→ **What is expected**
Rewrite all of the records below with "logo" swapped for "emblem" and everything else left as it is. Omit the pictures from your answer.

* * *

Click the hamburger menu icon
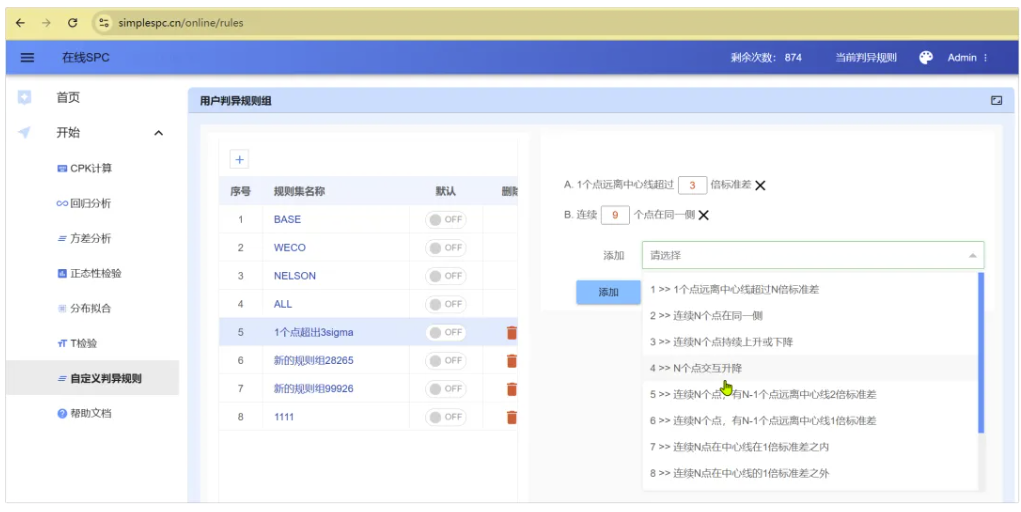The width and height of the screenshot is (1021, 512). click(x=27, y=58)
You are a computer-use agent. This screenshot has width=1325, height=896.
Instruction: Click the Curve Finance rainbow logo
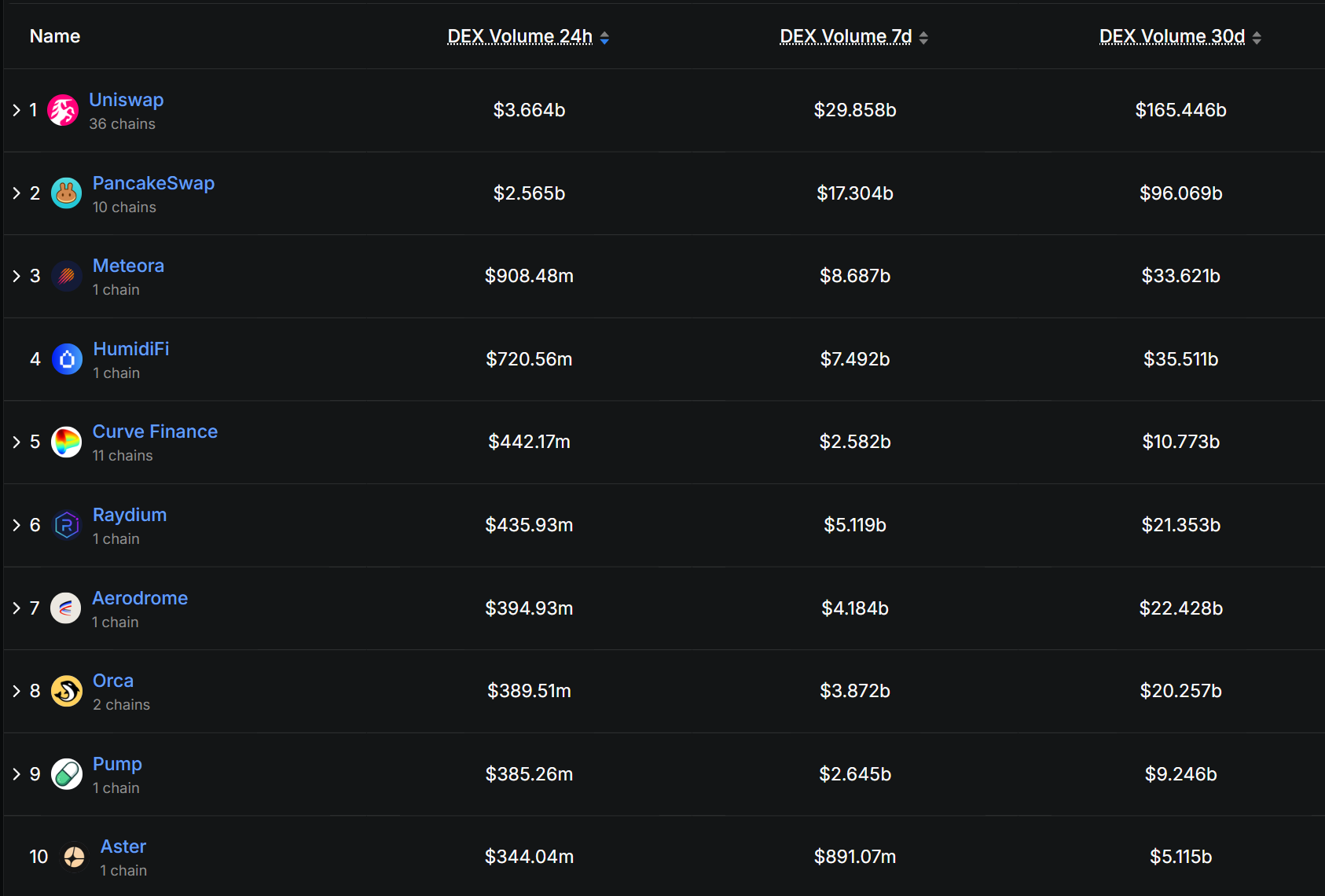point(67,442)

* * *

→ **Complete response**
Click the hamburger menu icon
The width and height of the screenshot is (1021, 512). click(x=27, y=58)
You are a computer-use agent. This screenshot has width=1325, height=896.
Instruction: Click the Curve Finance rainbow emblem
point(67,442)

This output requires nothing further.